Data entries:
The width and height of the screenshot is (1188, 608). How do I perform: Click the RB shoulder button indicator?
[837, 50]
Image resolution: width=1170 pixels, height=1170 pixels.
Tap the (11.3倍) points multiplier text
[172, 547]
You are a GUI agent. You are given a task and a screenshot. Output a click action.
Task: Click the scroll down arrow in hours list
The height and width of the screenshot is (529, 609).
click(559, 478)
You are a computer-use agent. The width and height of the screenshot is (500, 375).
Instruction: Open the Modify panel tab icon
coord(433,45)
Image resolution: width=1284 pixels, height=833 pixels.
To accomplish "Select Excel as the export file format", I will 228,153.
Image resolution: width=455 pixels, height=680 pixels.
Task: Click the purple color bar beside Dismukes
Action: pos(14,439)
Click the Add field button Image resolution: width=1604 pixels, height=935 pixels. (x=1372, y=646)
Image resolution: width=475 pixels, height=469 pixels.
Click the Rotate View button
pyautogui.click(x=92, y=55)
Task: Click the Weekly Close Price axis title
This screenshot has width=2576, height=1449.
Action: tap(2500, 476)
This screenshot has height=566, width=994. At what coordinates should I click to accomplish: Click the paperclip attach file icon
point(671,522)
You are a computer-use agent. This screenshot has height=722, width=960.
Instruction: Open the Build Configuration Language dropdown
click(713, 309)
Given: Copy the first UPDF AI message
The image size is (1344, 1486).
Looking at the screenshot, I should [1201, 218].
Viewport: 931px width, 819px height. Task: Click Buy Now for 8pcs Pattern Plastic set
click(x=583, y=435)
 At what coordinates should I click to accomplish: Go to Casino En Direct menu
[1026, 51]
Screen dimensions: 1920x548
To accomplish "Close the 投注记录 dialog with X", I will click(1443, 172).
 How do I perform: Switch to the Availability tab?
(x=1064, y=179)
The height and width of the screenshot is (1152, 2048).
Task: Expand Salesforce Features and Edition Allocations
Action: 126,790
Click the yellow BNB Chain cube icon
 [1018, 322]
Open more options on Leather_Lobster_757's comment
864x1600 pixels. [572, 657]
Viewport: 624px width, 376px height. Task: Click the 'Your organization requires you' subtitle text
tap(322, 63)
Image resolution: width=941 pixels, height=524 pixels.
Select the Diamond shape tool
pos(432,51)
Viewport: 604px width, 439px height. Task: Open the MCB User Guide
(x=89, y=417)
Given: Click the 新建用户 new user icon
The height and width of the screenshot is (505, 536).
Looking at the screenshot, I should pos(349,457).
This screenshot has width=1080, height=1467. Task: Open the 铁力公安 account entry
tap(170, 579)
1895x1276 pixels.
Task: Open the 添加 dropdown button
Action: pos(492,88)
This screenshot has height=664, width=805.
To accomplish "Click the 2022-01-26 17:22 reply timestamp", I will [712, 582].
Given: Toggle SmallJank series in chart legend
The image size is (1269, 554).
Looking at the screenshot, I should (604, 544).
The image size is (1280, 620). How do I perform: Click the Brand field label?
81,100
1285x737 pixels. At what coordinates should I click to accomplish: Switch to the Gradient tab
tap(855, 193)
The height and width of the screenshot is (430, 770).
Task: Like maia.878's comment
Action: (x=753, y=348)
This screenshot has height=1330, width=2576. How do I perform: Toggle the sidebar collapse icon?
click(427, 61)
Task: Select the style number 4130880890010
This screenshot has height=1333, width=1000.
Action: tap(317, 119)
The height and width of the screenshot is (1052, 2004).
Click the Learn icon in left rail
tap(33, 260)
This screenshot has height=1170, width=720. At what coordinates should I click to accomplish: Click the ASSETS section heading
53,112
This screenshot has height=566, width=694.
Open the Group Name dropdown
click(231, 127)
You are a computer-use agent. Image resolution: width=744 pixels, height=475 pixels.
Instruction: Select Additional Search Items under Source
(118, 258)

Goal of the exercise: Reproduce the listing above line for line, unchanged.

Expected answer:
The width and height of the screenshot is (1188, 608). How do I perform: Click the RB shoulder button indicator?
[837, 50]
Image resolution: width=1170 pixels, height=1170 pixels.
Tap the (11.3倍) points multiplier text
[172, 547]
You are a GUI agent. You are given a task and a screenshot. Output a click action.
Task: Click the scroll down arrow in hours list
The height and width of the screenshot is (529, 609).
click(559, 478)
You are a computer-use agent. The width and height of the screenshot is (500, 375).
Instruction: Open the Modify panel tab icon
coord(433,45)
Image resolution: width=1284 pixels, height=833 pixels.
To accomplish "Select Excel as the export file format", I will 228,153.
Image resolution: width=455 pixels, height=680 pixels.
Task: Click the purple color bar beside Dismukes
Action: pos(14,439)
Click the Add field button Image resolution: width=1604 pixels, height=935 pixels. (x=1372, y=646)
Image resolution: width=475 pixels, height=469 pixels.
Click the Rotate View button
pyautogui.click(x=92, y=55)
Task: Click the Weekly Close Price axis title
This screenshot has width=2576, height=1449.
Action: tap(2500, 476)
This screenshot has height=566, width=994. At what coordinates should I click to accomplish: Click the paperclip attach file icon
point(671,522)
You are a computer-use agent. This screenshot has height=722, width=960.
Instruction: Open the Build Configuration Language dropdown
click(713, 309)
Given: Copy the first UPDF AI message
The image size is (1344, 1486).
Looking at the screenshot, I should [1201, 218].
Viewport: 931px width, 819px height. Task: Click Buy Now for 8pcs Pattern Plastic set
click(x=583, y=435)
 At what coordinates should I click to accomplish: Go to Casino En Direct menu
[1026, 51]
Screen dimensions: 1920x548
To accomplish "Close the 投注记录 dialog with X", I will click(1443, 172).
 How do I perform: Switch to the Availability tab?
(x=1064, y=179)
The height and width of the screenshot is (1152, 2048).
Task: Expand Salesforce Features and Edition Allocations
Action: 126,790
Click the yellow BNB Chain cube icon
 [1018, 322]
Open more options on Leather_Lobster_757's comment
864x1600 pixels. [572, 657]
Viewport: 624px width, 376px height. Task: Click the 'Your organization requires you' subtitle text
tap(322, 63)
Image resolution: width=941 pixels, height=524 pixels.
Select the Diamond shape tool
pos(432,51)
Viewport: 604px width, 439px height. Task: Open the MCB User Guide
(x=89, y=417)
Given: Click the 新建用户 new user icon
The height and width of the screenshot is (505, 536).
Looking at the screenshot, I should pos(349,457).
This screenshot has width=1080, height=1467. Task: Open the 铁力公安 account entry
tap(170, 579)
1895x1276 pixels.
Task: Open the 添加 dropdown button
Action: pos(492,88)
This screenshot has height=664, width=805.
To accomplish "Click the 2022-01-26 17:22 reply timestamp", I will [712, 582].
Given: Toggle SmallJank series in chart legend
The image size is (1269, 554).
Looking at the screenshot, I should (604, 544).
The image size is (1280, 620). How do I perform: Click the Brand field label?
81,100
1285x737 pixels. At what coordinates should I click to accomplish: Switch to the Gradient tab
tap(855, 193)
The height and width of the screenshot is (430, 770).
Task: Like maia.878's comment
Action: (x=753, y=348)
This screenshot has height=1330, width=2576. How do I perform: Toggle the sidebar collapse icon?
click(427, 61)
Task: Select the style number 4130880890010
This screenshot has height=1333, width=1000.
Action: tap(317, 119)
The height and width of the screenshot is (1052, 2004).
Click the Learn icon in left rail
tap(33, 260)
This screenshot has height=1170, width=720. At what coordinates should I click to accomplish: Click the ASSETS section heading
53,112
This screenshot has height=566, width=694.
Open the Group Name dropdown
click(231, 127)
You are a computer-use agent. Image resolution: width=744 pixels, height=475 pixels.
Instruction: Select Additional Search Items under Source
(118, 258)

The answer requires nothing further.